- **INSTRUCCIONES**
**1.** Según la reseña de cine, ¿quién es el director de la película?
**2.** Transcribe de la reseña de cine el fragmento que empieza con las palabras "Hay poco cine" y termina con "arbitrario o estético.".
**3.** Prosigue la reseña de cine a partir de su última oración.

____ TEXTO DE LECTURA

Hay poco cine (y poca vida) que no se fundamente en la supervivencia. Y aclaro: incluimos en la idea de supervivencia a empresas personales como la obtención de méritos, tecnologías sociales para fortalecer la estructura del yo.

A Pierre no lo motiva un deseo deportista de probarse que puede llegar a X cima, ni un deseo norteamericano (o incluso herzogiano) de realizar sus sueños más exóticos y profundos. Si es que algo le mueve, es algo más cercano a una curiosidad mineral. Y curiosidad es incluso una palabra demasiado humana. A Pierre lo mueve el silencio filoso de las grietas. Un deber no humano. Un impulso de orden misterioso, arbitrario o estético.

El actor elegido es perfecto para expresar la naturaleza innombrable de esa misión sin causas. La mirada, la gestualidad mínima, los tiempos que se toma son justos y elocuentes, como es justa y elocuente la sutileza expresiva de Lousie Bourgoin, la actriz que hace de la chef del restaurant de ese altísimo parador de montaña: un personaje ambiguo, amoroso y a la vez distante, insondable como la nieve —y como esta película, que apuesta por no informar, y nos invita así a acompañar un acercamiento hacia el umbral de lo representable.

Sólo cuando pasaban los créditos finales descubrí que el excelentemente elegido actor principal es también el director de la película: Thomas Salvador. Tiene sentido, pensé mientras la gente salía (qué mala, dijo alguien) y los de adelante nos pedían disculpas por haberse puesto a conversar justo en el momento en que la película alcanza a atravesar ese umbral de lo representable. Él no habla nunca y ahora se puso hablar, nos explicó ella. En la escena en que la película pasa al otro lado, un hombre que no habla tuvo que ponerse a hablar. Al mismo tiempo, dos personas se levantaron y se fueron. ¿Era demasiado? A mi lado, mi compañero espectador temblaba de emoción.

________
____ EXTRACTO DE DATOS

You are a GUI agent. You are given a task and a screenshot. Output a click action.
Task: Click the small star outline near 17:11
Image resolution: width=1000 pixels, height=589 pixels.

________

- **LISTA DE RESPUESTAS**
**1.** Thomas Salvador, que también es el actor principal.

**2.**
Hay poco cine (y poca vida) que no se fundamente en la supervivencia. Y aclaro: incluimos en la idea de supervivencia a empresas personales como la obtención de méritos, tecnologías sociales para fortalecer la estructura del yo.

A Pierre no lo motiva un deseo deportista de probarse que puede llegar a X cima, ni un deseo norteamericano (o incluso herzogiano) de realizar sus sueños más exóticos y profundos. Si es que algo le mueve, es algo más cercano a una curiosidad mineral. Y curiosidad es incluso una palabra demasiado humana. A Pierre lo mueve el silencio filoso de las grietas. Un deber no humano. Un impulso de orden misterioso, arbitrario o estético.

**3.**
Hacía rato que no salía del cine con la sensación de que había subido a una montaña tan alta. Como si yo fuera un Pierre para la película, me dio la impresión de que salir de esta experiencia estética era como volver de una inmersión profunda en el secreto de los minerales. No soy tan amigo de la metáfora del viaje. La película es tan parsimoniosa, y las motivaciones tan misteriosas, que no da la impresión de que algo esté avanzando. El paso a paso es tan meticuloso, la meta tan desconocida y la interioridad del personaje tan inexplicable, que hablar de viaje y transformación se vuelve forzado. Para identificarnos con el personaje, necesitamos información, algo identificable, reconocible. Aquí la información que se nos da es que esa información no se nos dará. Lo que nos queda, más que identificarnos con un personaje (con una fijación), es empatizar con un movimiento. En ese sentido, sí podemos hablar de viaje. Si hablamos de viaje, tenemos que decir esto: la pregunta de los viajes siempre es cómo volver.

¿Cómo salir de la sala de cine? ¿Cómo volver de la roca?

Supimos no hablar por un buen rato. Supe no encender el celular por horas (¡más de doce!) Las estéticas más sobrias no dejan resaca, pero pueden dejar un silencio muy profundo. Ayudados por la noche y el viento en las hojas de los plátanos, atravesamos la ciudad como volviendo de algo importante, llevando ese silencio en la mano como si fuera una luz.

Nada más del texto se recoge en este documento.